I feel confident that I’ve missed some, what with too much time passing, my hard drive seizing up and my spread sheet having to be retrieved from an older back up however as books resurface I can add them.
- Eight Million Gods by Wen Spencer (Baen, 2013)
I like every Wen Spencer novel and I think I only missed one. Hooked forward with a pantheon of gods and semi-earthly creatures, there’s a plot of young women with hyperglossia which her grandmother was institutionalized for. A need to write so strong that if there’s a bottling up with no outlet, she’ll write with her own blood. In all the chaos each female character has her own personality, personal history and in-road to solving the puzzle of wth is going on. - puck bruise bloom black by Brea Burton (Jack Pine, 2014)

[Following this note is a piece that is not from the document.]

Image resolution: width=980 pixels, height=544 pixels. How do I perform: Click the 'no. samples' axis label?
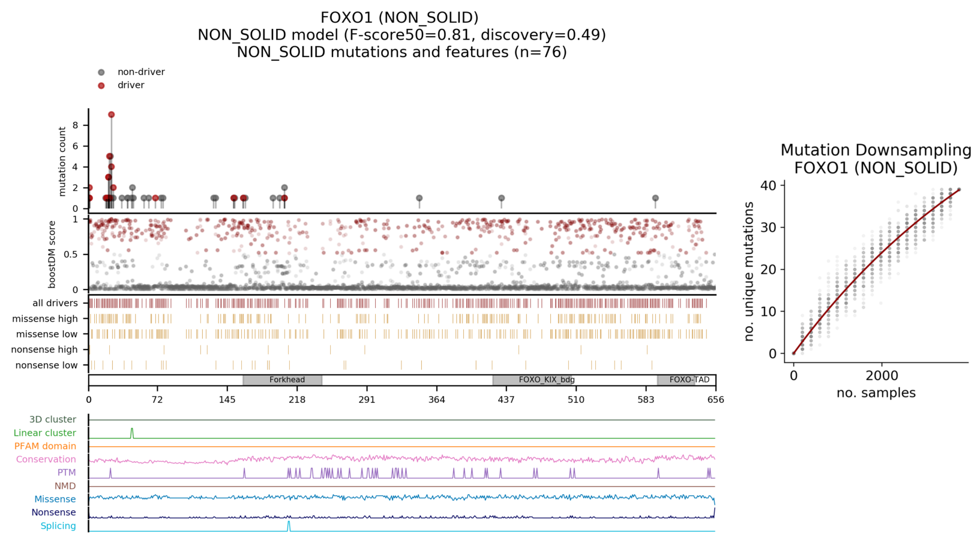(876, 393)
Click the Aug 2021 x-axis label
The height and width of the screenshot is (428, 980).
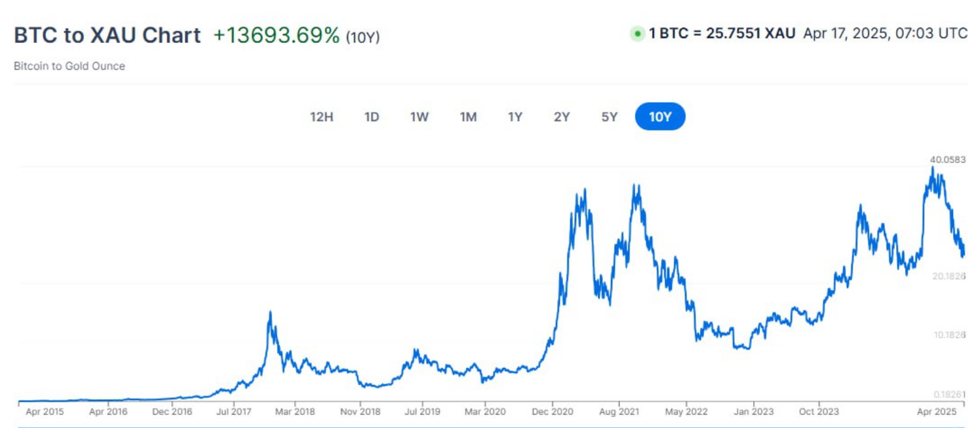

A thick chapbook with vivid language. At first it seemed any given line was staccato but put all together it builds a picture in language of rough and tumble in action movement that fits the body check scene on the rink. Form a bit of one,Smitty says never apologize,
never say sorry when you hit somone
hard ice this dance
romance of fists & love taps
let’s hug it out bitch
the steps—
push me & I push
backQuick tussles of sound, non-serif font, hockey taped cover edges, rhythm and vocabulary, it all coheres perfectly to take you to place of being in hockey. Many sports books read as if for fans of remember when this occurred and most of it doesn’t make it to the page for a non-fan. This by picking language and the sounds in it, sentence structures, it all skates together.
- Yusef and the Lotus Flower by Doyali Farah Islam (Buschek, 2011)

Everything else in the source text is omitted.